#### [TASK TO COMPLETE]
Convert the material below into a JSON array of strings, one string per line, omitting blank lines and the pictures.

#### [MATERIAL PROVIDED]
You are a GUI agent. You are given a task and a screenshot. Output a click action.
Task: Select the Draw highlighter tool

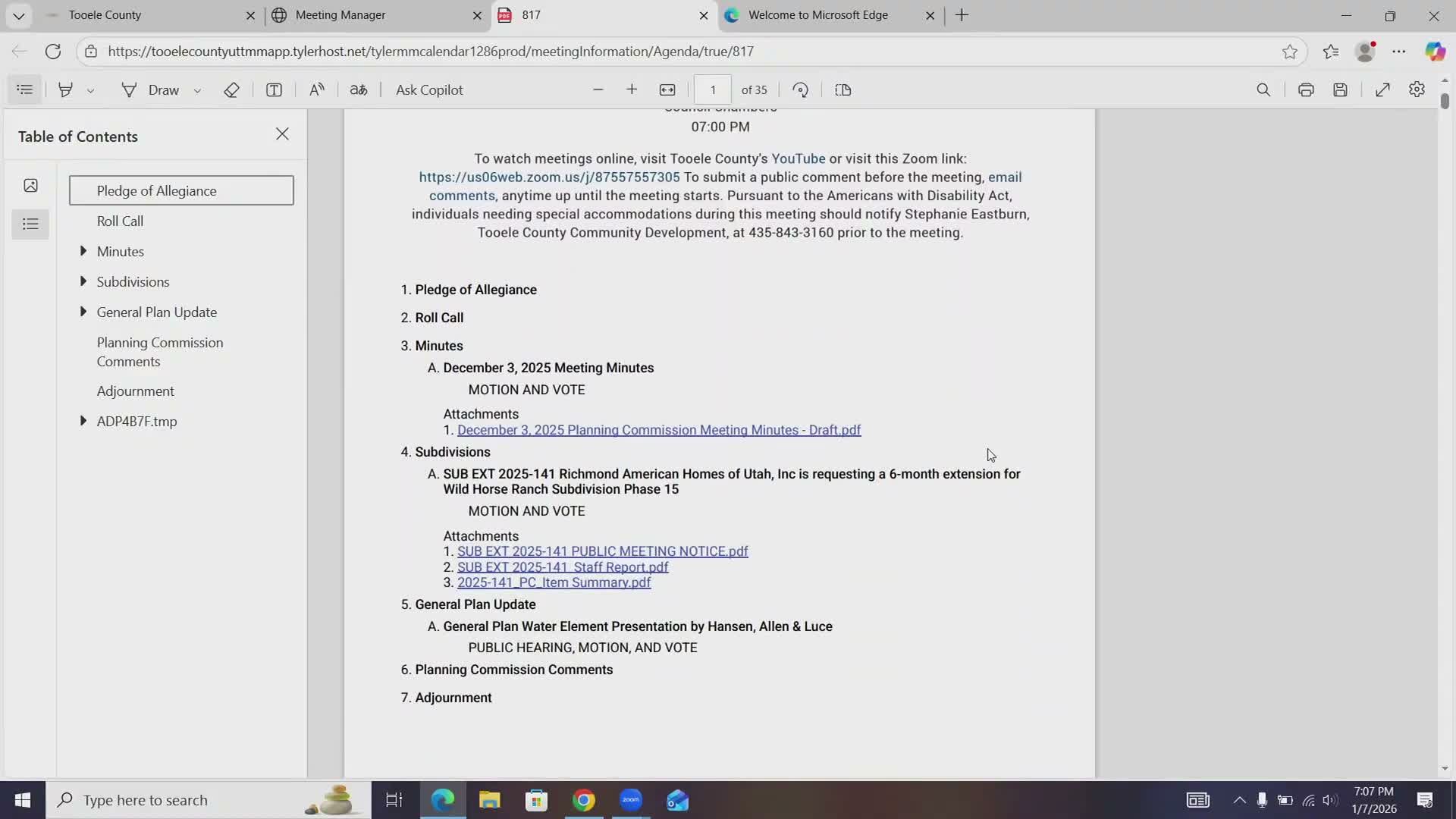point(65,89)
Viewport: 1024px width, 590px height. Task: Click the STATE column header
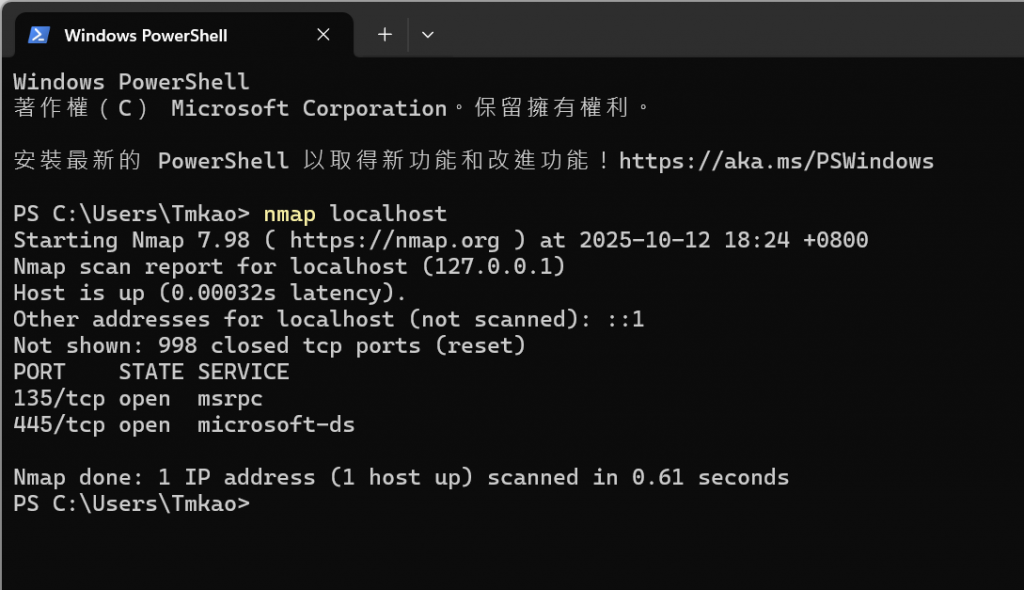click(x=151, y=372)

#### [REPLY TO THE TASK]
[
  "You are a GUI agent. You are given a task and a screenshot. Output a click action.",
  "Task: Select the Draw highlighter tool",
  "point(65,89)",
  "Viewport: 1024px width, 590px height. Task: Click the STATE column header",
  "click(x=151, y=372)"
]